Orthodox real estate tycoon headed charitable family that donated tens of millions to Jewish causes

Paul Reichmann, real estate magnate and philanthropist (photo credit: screen capture/YouTube/TheJewishSongs)
Paul Reichmann, real estate magnate and philanthropist (photo credit: screen capture/YouTube/TheJewishSongs)

Paul Reichmann, a Canadian real estate developer and philanthropist who led the family’s Olympia & York company, has died.

Reichmann, whose family business developed the Canary Wharf business district in London and New York’s World Financial Center, died Friday in Toronto. He was 83.

He and his family lost most of their fortune in the early 1990s during the global real estate slowdown — the company went bankrupt in 1992 — but later were able to recoup some of it.

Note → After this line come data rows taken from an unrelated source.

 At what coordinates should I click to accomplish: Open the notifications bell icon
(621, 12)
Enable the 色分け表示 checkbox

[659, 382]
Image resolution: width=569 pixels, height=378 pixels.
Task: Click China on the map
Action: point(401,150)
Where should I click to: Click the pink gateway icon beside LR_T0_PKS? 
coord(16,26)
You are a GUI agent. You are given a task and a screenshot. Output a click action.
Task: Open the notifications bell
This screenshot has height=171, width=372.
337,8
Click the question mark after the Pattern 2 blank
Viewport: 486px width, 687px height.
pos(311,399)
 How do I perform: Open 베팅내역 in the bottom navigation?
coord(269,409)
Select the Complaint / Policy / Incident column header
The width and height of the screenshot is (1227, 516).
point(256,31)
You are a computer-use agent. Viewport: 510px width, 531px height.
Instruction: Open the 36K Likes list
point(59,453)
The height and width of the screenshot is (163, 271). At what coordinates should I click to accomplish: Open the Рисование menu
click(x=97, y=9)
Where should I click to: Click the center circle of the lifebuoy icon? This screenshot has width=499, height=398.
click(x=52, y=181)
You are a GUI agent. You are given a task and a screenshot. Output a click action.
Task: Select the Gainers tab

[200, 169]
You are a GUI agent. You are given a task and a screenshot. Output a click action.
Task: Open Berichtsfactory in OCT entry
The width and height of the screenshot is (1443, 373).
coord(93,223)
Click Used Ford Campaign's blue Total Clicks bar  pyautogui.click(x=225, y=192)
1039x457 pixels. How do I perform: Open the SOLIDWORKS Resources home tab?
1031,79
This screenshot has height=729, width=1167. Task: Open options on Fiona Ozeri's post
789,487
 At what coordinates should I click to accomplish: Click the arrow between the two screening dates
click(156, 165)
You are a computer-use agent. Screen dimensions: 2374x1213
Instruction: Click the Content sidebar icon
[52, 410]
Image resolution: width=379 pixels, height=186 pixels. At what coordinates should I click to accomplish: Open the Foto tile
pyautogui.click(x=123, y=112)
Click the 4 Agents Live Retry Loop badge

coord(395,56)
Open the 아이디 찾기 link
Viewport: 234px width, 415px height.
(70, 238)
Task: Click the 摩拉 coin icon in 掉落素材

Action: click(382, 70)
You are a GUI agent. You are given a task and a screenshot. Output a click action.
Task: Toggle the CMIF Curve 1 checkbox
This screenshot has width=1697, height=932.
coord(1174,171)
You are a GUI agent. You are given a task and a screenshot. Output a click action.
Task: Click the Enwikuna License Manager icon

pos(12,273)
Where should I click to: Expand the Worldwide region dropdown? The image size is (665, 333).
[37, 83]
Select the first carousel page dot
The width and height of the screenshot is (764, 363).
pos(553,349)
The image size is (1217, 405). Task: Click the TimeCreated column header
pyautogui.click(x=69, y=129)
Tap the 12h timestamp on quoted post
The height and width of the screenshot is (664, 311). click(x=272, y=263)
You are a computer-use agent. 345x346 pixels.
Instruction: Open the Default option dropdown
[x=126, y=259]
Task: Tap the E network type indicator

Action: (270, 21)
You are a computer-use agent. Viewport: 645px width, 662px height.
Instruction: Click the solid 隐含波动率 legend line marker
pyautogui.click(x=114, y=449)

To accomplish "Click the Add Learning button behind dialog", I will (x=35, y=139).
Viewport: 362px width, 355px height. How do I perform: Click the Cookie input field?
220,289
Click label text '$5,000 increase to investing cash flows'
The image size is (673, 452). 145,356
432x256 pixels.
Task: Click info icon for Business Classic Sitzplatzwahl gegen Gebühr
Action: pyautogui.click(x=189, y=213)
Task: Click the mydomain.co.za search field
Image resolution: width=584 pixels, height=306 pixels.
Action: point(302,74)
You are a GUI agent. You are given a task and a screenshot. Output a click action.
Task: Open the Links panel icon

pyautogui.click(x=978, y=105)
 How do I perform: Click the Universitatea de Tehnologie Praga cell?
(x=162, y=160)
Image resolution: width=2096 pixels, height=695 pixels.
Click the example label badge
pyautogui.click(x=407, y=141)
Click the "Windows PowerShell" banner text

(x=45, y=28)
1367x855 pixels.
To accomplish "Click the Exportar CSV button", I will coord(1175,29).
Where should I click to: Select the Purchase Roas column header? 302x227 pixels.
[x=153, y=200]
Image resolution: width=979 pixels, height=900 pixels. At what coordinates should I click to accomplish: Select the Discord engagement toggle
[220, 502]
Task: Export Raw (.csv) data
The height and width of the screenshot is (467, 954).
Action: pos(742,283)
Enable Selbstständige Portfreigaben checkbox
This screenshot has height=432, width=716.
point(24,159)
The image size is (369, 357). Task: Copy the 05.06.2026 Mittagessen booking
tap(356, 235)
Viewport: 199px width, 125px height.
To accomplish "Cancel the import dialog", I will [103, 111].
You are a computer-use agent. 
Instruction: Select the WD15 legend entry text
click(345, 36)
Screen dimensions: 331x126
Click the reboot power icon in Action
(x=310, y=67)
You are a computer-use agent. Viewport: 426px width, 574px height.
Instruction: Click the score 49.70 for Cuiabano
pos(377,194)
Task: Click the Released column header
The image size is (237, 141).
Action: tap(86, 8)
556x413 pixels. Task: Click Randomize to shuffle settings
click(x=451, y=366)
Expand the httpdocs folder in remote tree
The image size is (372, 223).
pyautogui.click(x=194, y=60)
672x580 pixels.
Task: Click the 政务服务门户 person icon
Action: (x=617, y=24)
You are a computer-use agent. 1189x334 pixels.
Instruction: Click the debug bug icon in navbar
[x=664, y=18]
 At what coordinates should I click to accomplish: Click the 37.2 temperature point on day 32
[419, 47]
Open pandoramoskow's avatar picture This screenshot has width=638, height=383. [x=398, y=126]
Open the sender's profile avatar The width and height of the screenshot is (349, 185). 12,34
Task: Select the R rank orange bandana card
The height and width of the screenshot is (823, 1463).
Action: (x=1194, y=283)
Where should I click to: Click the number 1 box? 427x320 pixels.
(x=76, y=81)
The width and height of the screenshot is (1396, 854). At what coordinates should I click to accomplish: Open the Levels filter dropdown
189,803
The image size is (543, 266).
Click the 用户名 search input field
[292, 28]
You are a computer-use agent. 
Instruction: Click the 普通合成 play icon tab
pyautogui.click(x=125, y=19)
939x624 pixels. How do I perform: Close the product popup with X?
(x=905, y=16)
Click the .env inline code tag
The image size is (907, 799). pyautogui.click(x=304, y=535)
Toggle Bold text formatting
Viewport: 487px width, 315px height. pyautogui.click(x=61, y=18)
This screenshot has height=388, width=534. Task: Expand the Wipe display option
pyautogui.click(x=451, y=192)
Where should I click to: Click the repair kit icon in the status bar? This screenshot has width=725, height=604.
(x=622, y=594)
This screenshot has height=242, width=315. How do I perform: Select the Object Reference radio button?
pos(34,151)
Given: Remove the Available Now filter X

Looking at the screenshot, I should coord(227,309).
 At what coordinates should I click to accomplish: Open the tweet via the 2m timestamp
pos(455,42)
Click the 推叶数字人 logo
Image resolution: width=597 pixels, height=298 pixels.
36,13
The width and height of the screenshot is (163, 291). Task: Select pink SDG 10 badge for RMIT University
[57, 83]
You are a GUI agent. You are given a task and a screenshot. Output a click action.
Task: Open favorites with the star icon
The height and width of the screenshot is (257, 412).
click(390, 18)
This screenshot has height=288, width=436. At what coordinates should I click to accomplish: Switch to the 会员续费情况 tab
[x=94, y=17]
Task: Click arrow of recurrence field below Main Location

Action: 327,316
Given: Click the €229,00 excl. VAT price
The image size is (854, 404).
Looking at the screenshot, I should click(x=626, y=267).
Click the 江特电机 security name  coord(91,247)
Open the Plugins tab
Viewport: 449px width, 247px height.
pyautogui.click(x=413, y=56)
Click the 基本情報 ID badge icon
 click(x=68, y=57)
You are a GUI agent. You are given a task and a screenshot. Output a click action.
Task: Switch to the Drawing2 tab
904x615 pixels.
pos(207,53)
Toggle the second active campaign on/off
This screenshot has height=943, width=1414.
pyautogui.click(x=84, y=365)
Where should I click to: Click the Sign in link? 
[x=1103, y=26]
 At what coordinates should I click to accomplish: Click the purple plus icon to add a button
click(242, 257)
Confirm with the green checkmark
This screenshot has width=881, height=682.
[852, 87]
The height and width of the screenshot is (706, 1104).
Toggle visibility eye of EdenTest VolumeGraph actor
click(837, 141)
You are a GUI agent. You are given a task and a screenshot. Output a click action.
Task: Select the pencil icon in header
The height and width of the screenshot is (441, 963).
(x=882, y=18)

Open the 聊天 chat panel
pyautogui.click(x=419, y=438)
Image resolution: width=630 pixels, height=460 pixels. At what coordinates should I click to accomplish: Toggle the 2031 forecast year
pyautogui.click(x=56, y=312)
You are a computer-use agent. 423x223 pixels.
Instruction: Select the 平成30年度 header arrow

The Reichmann family donated up to $50 million a year to yeshivas, synagogues and hospitals around the world, according to The New York Times.

Olympia & York closed its construction sites on the Jewish Sabbath and Jewish religious holidays, as well as Christian ones. It paid overtime for workers on Sundays.

Reichmann was born in Vienna in 1930, two years after his family left Hungary. The family later fled to Paris when Germany annexed Austria, and then to Morocco.

After studying in yeshivas in Britain and Israel, Reichmann worked from 1953 to 1956 as the unpaid educational director of Ozar HaTorah, which runs Jewish day schools.

He and his wife moved to Toronto in 1957, where he joined the family’s Olympia Tile, which later became Olympia & York.

The company built nearly 100 buildings in the Toronto area during its first 15 years of operation.

He purchased eight Manhattan office buildings in 1977 for more than $300 million; 10 years later they were worth $3 billion. In 1980, the company was tapped to build the World Financial Center in New York.